# ФРАГМЕНТ ТЕКСТА
Я резко села на кушетке. Напротив сидел фельдшер с округлившимися глазами.
— Ты нормально?
— Да, а что случилось? — в ушах у меня звенело, я чувствовала, как сильно бьется сердце, каждый его удар раскатом отдавался по всему телу. Правое плечо горело. Я посмотрела на него, и увидела шприц, торчащий из руки. — Что это?
— Адреналин! — фельдшер, успешно перешедший от страха со мной "на-ты", вынул из меня шприц.
Меня начало слегка трясти. Спустя секунды три — сильнее.
— Поехали быстро в приёмку, — мой спаситель (или убийца?) скомандовал водителю скорой и ловко уложил меня на кушетку.
Мы ехали минут десять. Я не открывала глаз, вспоминала темноту, которая еще недавно пыталась меня сожрать. Теперь перед глазами просто рябило. Я чувствовала каждую ямку и кочку, но было уже все равно.
В больнице начались круги ада. Начиная с того, что меня, полуживую, заставили надеть бахилы на входе. А я не могла рассоединить их, потому что настолько тряслись руки. Слава богу, помог мой спаситель. Потом я шла по коридору, а санитар быстро заглядывал налево и направо, высматривая для меня пустую кушетку. Столько людей я не ожидала увидеть.
Пока все живут своей размеренной, устроенной жизнью, пребывая в плюс-минус спокойствии, проходя мимо зданий клиник и больниц, листая ленты в своих айфонах (это я себя сейчас описываю, да-да), здесь — внутри происходит жизнь во всей своей красе. И за жизнь эту борются.
Меня положили на кушетку напротив мужчины лет пятидесяти. Он был накрыт легким покрывалом, которое тряслось вместе с ним от холода. В приемке попросту гулял ветер: от открытых окон, кондиционеров, работающих на полную мощность и бегающих санитаров. Работы у последних было много.
Мой сосед, заприметив меня, не растерялся.
— У вас будет телефон позвонить? — речь его прерывалась частым стуком зубов.
Я, сама по себе, невероятно брезгливый человек. Превозмогая ужасную слабость, я протерла антибактериальными салфетками (они всегда со мной!) свою кушетку, прежде чем лечь на нее. И вот смотрю я на этого мужчину с землистой кожей, длинными толстыми ногтями и лоснящимся лбом, и едва ли мешкаюсь...
— Мне жене позвонить, а то одежду забрали, а там и документы и телефон, — я достала телефон. Сосед продиктовал номер, я отдала трубку ему.
— Алло, алло, Нина! Ну я не сдох.
— ...
— Все, все не реви. Приезжай давай за мной. Или малого отправь. Только такси бери, а то не дождусь в холодине лежать. Давай, все.
Он отдал мне телефон, а я сидела пораженная и очарованная непринужденностью его фраз супруге.
За мной пришел врач, сказал, что нужно сдать кровь из вены, собрать мочу в баночку и сделать тест на беременность. Потрясающе! Я думала, что буду лежать и не шевелиться, что ко мне придут врачи с лекарствами, после которых я вприпрыжку поскачу домой, а тут еще и тест на беременность.

# ЗАДАНИЕ A
Перепишите из отрывка о больнице фрагмент, начинающийся словами «Пока все живут» и заканчивающийся словами «последних было много.».
# ЗАДАНИЕ B
Что, согласно отрывку о больнице, пришедший врач велел сделать?
Строки к отрывку о больнице отношения не имеют.

# ИСХОДНЫЕ ДАННЫЕ

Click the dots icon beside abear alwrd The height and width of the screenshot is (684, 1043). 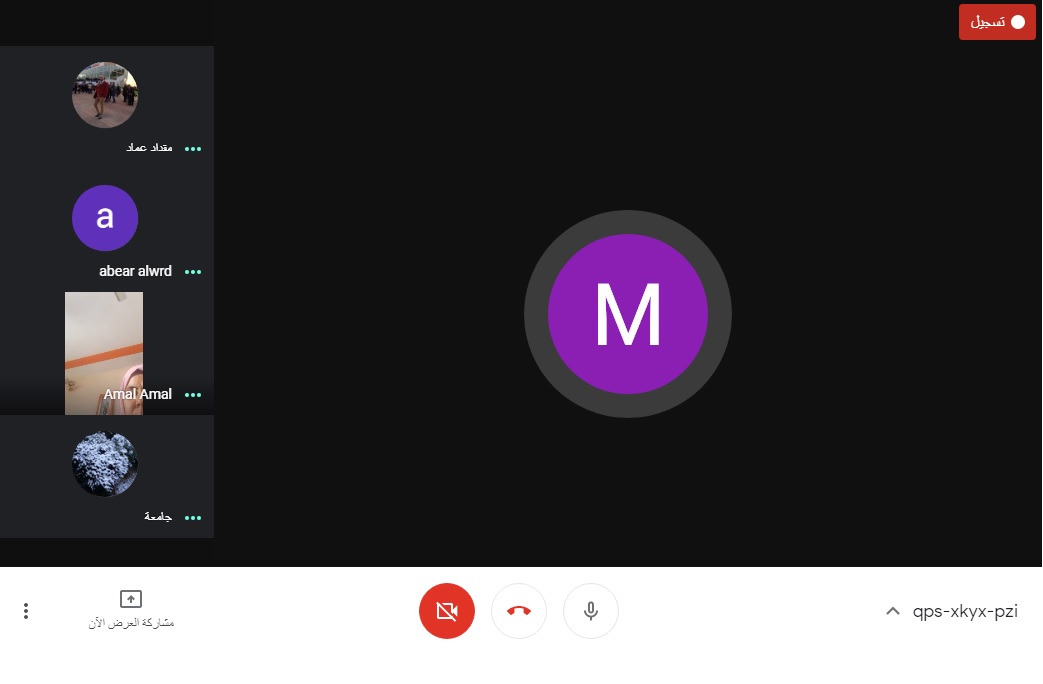(x=193, y=271)
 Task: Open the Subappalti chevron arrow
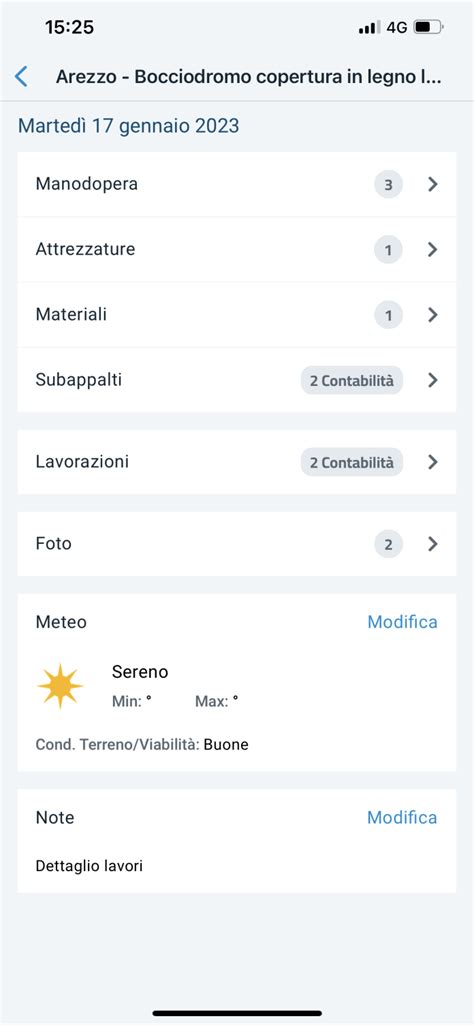pyautogui.click(x=432, y=380)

# ОТВЕТ К ЗАДАНИЮ A
Пока все живут своей размеренной, устроенной жизнью, пребывая в плюс-минус спокойствии, проходя мимо зданий клиник и больниц, листая ленты в своих айфонах (это я себя сейчас описываю, да-да), здесь — внутри происходит жизнь во всей своей красе. И за жизнь эту борются.
Меня положили на кушетку напротив мужчины лет пятидесяти. Он был накрыт легким покрывалом, которое тряслось вместе с ним от холода. В приемке попросту гулял ветер: от открытых окон, кондиционеров, работающих на полную мощность и бегающих санитаров. Работы у последних было много.

# ОТВЕТ К ЗАДАНИЮ B
Сдать кровь из вены, собрать мочу в баночку и сделать тест на беременность.